• Task to carry out: Reproduce the entries exactly. Omit none of them.
[[ Data listing open ]]
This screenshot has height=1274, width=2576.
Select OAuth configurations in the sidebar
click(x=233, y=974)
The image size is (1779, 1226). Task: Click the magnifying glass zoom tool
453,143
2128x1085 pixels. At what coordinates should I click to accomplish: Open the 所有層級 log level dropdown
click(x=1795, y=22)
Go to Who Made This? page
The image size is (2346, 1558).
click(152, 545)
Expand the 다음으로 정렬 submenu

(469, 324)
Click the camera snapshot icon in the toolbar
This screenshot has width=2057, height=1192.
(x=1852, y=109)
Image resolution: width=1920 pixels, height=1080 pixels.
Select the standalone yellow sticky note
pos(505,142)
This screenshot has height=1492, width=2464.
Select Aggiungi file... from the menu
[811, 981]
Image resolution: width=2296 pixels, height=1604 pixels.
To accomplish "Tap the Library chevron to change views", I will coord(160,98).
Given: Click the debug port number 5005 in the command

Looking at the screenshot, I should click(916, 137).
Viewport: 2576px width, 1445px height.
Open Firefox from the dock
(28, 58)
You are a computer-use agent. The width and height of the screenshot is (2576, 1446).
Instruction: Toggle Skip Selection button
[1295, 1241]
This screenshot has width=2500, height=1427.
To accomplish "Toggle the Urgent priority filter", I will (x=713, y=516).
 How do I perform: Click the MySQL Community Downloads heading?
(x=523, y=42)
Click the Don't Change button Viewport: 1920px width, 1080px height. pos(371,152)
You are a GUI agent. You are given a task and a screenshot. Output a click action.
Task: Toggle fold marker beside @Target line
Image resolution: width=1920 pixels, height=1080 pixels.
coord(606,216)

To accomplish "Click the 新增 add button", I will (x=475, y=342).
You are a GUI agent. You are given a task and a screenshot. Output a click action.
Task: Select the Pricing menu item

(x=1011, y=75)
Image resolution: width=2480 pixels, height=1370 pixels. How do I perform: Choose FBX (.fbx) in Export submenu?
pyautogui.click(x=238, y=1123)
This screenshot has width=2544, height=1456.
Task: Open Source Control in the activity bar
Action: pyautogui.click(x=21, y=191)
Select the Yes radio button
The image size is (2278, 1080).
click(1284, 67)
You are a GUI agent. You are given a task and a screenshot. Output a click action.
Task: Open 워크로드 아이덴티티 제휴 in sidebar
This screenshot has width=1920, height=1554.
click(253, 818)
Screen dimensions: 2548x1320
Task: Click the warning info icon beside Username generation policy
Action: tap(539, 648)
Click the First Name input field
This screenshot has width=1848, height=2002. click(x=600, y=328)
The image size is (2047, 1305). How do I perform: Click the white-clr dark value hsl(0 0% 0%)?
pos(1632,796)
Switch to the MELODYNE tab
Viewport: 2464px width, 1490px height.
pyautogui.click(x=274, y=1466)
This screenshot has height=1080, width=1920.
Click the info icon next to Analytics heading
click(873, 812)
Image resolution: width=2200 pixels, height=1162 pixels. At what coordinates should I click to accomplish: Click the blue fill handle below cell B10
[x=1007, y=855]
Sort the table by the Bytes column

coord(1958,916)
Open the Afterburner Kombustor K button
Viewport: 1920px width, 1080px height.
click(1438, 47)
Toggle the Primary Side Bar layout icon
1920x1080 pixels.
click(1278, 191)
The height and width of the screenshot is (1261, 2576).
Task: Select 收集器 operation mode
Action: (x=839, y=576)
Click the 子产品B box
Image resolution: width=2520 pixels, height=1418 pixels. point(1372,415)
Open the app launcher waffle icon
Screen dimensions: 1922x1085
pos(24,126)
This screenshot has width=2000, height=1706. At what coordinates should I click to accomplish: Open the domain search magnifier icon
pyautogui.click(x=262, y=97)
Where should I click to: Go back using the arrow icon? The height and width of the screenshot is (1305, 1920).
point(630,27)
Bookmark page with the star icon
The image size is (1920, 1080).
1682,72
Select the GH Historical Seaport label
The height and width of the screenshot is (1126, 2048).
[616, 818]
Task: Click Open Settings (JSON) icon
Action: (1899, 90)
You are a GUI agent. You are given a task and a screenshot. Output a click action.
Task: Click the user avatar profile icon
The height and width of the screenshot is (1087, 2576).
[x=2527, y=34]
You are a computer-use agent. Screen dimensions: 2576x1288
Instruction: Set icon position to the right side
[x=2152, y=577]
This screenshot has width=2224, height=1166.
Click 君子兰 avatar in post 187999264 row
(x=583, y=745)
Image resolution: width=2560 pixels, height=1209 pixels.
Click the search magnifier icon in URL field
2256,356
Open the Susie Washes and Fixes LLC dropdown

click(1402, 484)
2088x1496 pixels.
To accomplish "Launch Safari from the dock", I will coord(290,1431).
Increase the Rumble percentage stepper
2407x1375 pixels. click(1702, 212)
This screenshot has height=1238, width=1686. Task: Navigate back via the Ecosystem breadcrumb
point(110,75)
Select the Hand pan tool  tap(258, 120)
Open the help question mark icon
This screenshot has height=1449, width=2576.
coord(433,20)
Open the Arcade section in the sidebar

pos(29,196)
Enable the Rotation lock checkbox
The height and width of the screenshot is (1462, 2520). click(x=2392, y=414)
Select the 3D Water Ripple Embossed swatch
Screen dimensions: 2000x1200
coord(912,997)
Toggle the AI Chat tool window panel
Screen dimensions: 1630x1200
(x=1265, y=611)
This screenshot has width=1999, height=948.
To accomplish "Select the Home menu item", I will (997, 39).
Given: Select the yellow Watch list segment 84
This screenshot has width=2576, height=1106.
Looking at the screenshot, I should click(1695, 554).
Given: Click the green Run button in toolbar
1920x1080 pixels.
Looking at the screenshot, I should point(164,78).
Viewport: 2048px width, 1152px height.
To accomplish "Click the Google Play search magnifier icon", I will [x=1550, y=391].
[[ Data listing closed ]]
• Solved exercise:
This screenshot has height=1274, width=2576.
Select OAuth configurations in the sidebar
click(x=233, y=974)
The image size is (1779, 1226). Task: Click the magnifying glass zoom tool
453,143
2128x1085 pixels. At what coordinates should I click to accomplish: Open the 所有層級 log level dropdown
click(x=1795, y=22)
Go to Who Made This? page
The image size is (2346, 1558).
click(152, 545)
Expand the 다음으로 정렬 submenu

(469, 324)
Click the camera snapshot icon in the toolbar
This screenshot has width=2057, height=1192.
(x=1852, y=109)
Image resolution: width=1920 pixels, height=1080 pixels.
Select the standalone yellow sticky note
pos(505,142)
This screenshot has height=1492, width=2464.
Select Aggiungi file... from the menu
[811, 981]
Image resolution: width=2296 pixels, height=1604 pixels.
To accomplish "Tap the Library chevron to change views", I will coord(160,98).
Given: Click the debug port number 5005 in the command

Looking at the screenshot, I should click(916, 137).
Viewport: 2576px width, 1445px height.
Open Firefox from the dock
(28, 58)
You are a computer-use agent. The width and height of the screenshot is (2576, 1446).
Instruction: Toggle Skip Selection button
[1295, 1241]
This screenshot has width=2500, height=1427.
To accomplish "Toggle the Urgent priority filter", I will (x=713, y=516).
 How do I perform: Click the MySQL Community Downloads heading?
(x=523, y=42)
Click the Don't Change button Viewport: 1920px width, 1080px height. pos(371,152)
You are a GUI agent. You are given a task and a screenshot. Output a click action.
Task: Toggle fold marker beside @Target line
Image resolution: width=1920 pixels, height=1080 pixels.
coord(606,216)

To accomplish "Click the 新增 add button", I will (x=475, y=342).
You are a GUI agent. You are given a task and a screenshot. Output a click action.
Task: Select the Pricing menu item

(x=1011, y=75)
Image resolution: width=2480 pixels, height=1370 pixels. How do I perform: Choose FBX (.fbx) in Export submenu?
pyautogui.click(x=238, y=1123)
This screenshot has width=2544, height=1456.
Task: Open Source Control in the activity bar
Action: pyautogui.click(x=21, y=191)
Select the Yes radio button
The image size is (2278, 1080).
click(1284, 67)
You are a GUI agent. You are given a task and a screenshot. Output a click action.
Task: Open 워크로드 아이덴티티 제휴 in sidebar
This screenshot has width=1920, height=1554.
click(253, 818)
Screen dimensions: 2548x1320
Task: Click the warning info icon beside Username generation policy
Action: tap(539, 648)
Click the First Name input field
This screenshot has width=1848, height=2002. click(x=600, y=328)
The image size is (2047, 1305). How do I perform: Click the white-clr dark value hsl(0 0% 0%)?
pos(1632,796)
Switch to the MELODYNE tab
Viewport: 2464px width, 1490px height.
pyautogui.click(x=274, y=1466)
This screenshot has height=1080, width=1920.
Click the info icon next to Analytics heading
click(873, 812)
Image resolution: width=2200 pixels, height=1162 pixels. At what coordinates should I click to accomplish: Click the blue fill handle below cell B10
[x=1007, y=855]
Sort the table by the Bytes column

coord(1958,916)
Open the Afterburner Kombustor K button
Viewport: 1920px width, 1080px height.
click(1438, 47)
Toggle the Primary Side Bar layout icon
1920x1080 pixels.
click(1278, 191)
The height and width of the screenshot is (1261, 2576).
Task: Select 收集器 operation mode
Action: (x=839, y=576)
Click the 子产品B box
Image resolution: width=2520 pixels, height=1418 pixels. point(1372,415)
Open the app launcher waffle icon
Screen dimensions: 1922x1085
pos(24,126)
This screenshot has width=2000, height=1706. At what coordinates should I click to accomplish: Open the domain search magnifier icon
pyautogui.click(x=262, y=97)
Where should I click to: Go back using the arrow icon? The height and width of the screenshot is (1305, 1920).
point(630,27)
Bookmark page with the star icon
The image size is (1920, 1080).
1682,72
Select the GH Historical Seaport label
The height and width of the screenshot is (1126, 2048).
[616, 818]
Task: Click Open Settings (JSON) icon
Action: (1899, 90)
You are a GUI agent. You are given a task and a screenshot. Output a click action.
Task: Click the user avatar profile icon
The height and width of the screenshot is (1087, 2576).
[x=2527, y=34]
You are a computer-use agent. Screen dimensions: 2576x1288
Instruction: Set icon position to the right side
[x=2152, y=577]
This screenshot has width=2224, height=1166.
Click 君子兰 avatar in post 187999264 row
(x=583, y=745)
Image resolution: width=2560 pixels, height=1209 pixels.
Click the search magnifier icon in URL field
2256,356
Open the Susie Washes and Fixes LLC dropdown

click(1402, 484)
2088x1496 pixels.
To accomplish "Launch Safari from the dock", I will coord(290,1431).
Increase the Rumble percentage stepper
2407x1375 pixels. click(1702, 212)
This screenshot has height=1238, width=1686. Task: Navigate back via the Ecosystem breadcrumb
point(110,75)
Select the Hand pan tool  tap(258, 120)
Open the help question mark icon
This screenshot has height=1449, width=2576.
coord(433,20)
Open the Arcade section in the sidebar

pos(29,196)
Enable the Rotation lock checkbox
The height and width of the screenshot is (1462, 2520). click(x=2392, y=414)
Select the 3D Water Ripple Embossed swatch
Screen dimensions: 2000x1200
coord(912,997)
Toggle the AI Chat tool window panel
Screen dimensions: 1630x1200
(x=1265, y=611)
This screenshot has width=1999, height=948.
To accomplish "Select the Home menu item", I will (997, 39).
Given: Select the yellow Watch list segment 84
This screenshot has width=2576, height=1106.
Looking at the screenshot, I should click(1695, 554).
Given: Click the green Run button in toolbar
1920x1080 pixels.
Looking at the screenshot, I should point(164,78).
Viewport: 2048px width, 1152px height.
To accomplish "Click the Google Play search magnifier icon", I will [x=1550, y=391].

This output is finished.